The GGUF pipeline works on a 5090 only because of layered patches in `wan22.py` and tuning in the LightX2V JSON configs under [configs/lightx2v/](../../configs/lightx2v/). Each patch exists because a stock upstream path segfaults or silently miscomputes on SM120.

**Dtype plumbing (GGUF path):**

- Default `DTYPE` must be `BF16` at `init_runner()` time — T5 offload buffers break if FP16 at init.
- Flip `BF16 → FP16` *after* `init_runner()`.
- Wrap T5 encoder so it runs under BF16 internally, then cast outputs `bf16 → fp16` before handing to the DIT. See `_patch_t5_dtype_for_gguf`.
- Cast VAE **both** layers: the inner `.model` via `.to(fp16)` **and** the outer `WanVAE` wrapper's `mean` / `inv_std` / `scale` tensors. Missing the wrapper tensors upcasts the latent during decode's `z/inv_std + mean`.
- DIT `pre_weight.patch_embedding.pin_weight` loads as fp32 (only `pin_bias` is fp16). Cast **and** re-pin via `.pin_memory()` — skipping re-pin segfaults during `to_cuda` H2D copy.
- `sgl_kernel`'s fp8 scaled matmul is patched to `torch._scaled_mm` in `_patch_fp8_scaled_mm_for_blackwell`.

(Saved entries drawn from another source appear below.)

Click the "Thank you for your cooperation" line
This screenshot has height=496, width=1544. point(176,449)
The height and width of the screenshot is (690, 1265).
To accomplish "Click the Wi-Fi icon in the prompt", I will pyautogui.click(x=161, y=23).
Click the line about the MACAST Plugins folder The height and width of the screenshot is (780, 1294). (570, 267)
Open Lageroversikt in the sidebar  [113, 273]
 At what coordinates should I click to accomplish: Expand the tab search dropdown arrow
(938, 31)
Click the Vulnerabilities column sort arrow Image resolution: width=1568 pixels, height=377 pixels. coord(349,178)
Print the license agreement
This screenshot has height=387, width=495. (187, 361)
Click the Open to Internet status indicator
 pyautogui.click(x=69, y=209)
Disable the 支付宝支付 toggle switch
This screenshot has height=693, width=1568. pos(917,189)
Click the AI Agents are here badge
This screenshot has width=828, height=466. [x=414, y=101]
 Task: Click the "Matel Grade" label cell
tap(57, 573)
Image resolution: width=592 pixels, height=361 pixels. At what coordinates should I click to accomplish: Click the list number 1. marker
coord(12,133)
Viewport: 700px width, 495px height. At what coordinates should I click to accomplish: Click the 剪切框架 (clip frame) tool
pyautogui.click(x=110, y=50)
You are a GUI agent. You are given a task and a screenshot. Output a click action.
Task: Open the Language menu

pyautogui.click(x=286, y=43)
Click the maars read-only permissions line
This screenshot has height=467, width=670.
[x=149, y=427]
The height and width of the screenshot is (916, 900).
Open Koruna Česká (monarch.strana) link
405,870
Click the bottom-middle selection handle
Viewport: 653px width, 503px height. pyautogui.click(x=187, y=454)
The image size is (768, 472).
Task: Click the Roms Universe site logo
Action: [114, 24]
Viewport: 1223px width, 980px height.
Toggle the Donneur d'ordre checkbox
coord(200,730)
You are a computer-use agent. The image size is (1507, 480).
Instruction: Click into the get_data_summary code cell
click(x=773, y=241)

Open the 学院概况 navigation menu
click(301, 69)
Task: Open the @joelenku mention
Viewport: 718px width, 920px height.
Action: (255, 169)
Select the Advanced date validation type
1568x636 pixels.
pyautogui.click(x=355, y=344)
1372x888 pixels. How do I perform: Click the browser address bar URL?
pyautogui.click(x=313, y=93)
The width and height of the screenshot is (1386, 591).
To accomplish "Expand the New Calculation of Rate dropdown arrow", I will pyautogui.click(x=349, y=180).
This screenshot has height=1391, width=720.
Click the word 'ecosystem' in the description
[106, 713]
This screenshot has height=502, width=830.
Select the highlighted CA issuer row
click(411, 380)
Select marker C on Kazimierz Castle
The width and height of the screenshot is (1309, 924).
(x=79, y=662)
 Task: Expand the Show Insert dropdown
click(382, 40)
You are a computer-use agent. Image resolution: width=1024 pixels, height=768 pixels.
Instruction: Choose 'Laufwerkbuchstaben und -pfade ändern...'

**LightX2V JSON config (see `wan22_i2v_gguf_distill.json`):**

- `modulate_type: "torch"` — Triton `fuse_scale_shift_kernel` segfaults in `ast_to_ttir` on Triton 3.4 + SM120.
- `rope_type: "torch"` — flashinfer isn't installed.
- `self_attn_1_type` / `cross_attn_*_type`: `"torch_sdpa"` — flash_attn3 unavailable; `sageattention==1.0.6` from PyPI segfaults on Blackwell (newer requires source build).

If you add a new quant scheme or a new model_cls, create its own JSON under `configs/lightx2v/` mirroring these choices, and exercise it end-to-end via a new `tests/component/test_NN_*.py` before wiring it into the default config.

## HF download layout

`Wan-AI/Wan2.2-I2V-A14B` ships ~28 GB of bf16 DIT shards we replace with the quantised `dit_repo`. `BASE_REPO_IGNORE_PATTERNS` in [wan22.py](wan22.py) excludes them but **keeps** `high_noise_model/*.json` and `low_noise_model/*.json` — `set_config` parses architecture params (`dim`, etc.) from those. Don't broaden the ignore pattern without checking.

Supported quant schemes live in `wan22_dit_quant_scheme`:

- `fp8-sgl` — `lightx2v/Wan2.2-Distill-Models`, two `.safetensors` files
- `gguf-Q4_K_M`, `gguf-Q8_0`, … — `QuantStack/Wan2.2-I2V-A14B-GGUF`, layout `HighNoise/…` and `LowNoise/…`

Filenames are templated at the top of `wan22.py`; update those if the upstream repos rename files.

## Testing

- `tests/component/test_02_wan22_loras.py` — full pipeline load + LoRA apply
- `tests/component/test_09_gguf_generate.py` — GGUF end-to-end I2V
- `tests/component/test_10_t5_encode.py` — T5 encoder dtype path
- `tests/component/test_11_image_encode.py` — image → VAE latent
- `tests/component/test_12_dit_single_step.py` — one DIT step per expert
- `tests/component/test_13_vae_decode.py` — VAE decode → RGB

When diagnosing a Blackwell regression, run 10 → 11 → 12 → 13 in that order; the failure localises to the first failing stage.

## LoRAs

`switch_lora(path, strength)` applies; `switch_lora("", 0.0)` removes. `load_loras`/`unload_loras` in this wrapper iterate over `LoRASpec`s from config and call `switch_lora` per `target` sub-model (`high_noise`, `low_noise`, or `both`). Wrong target = silently wrong output.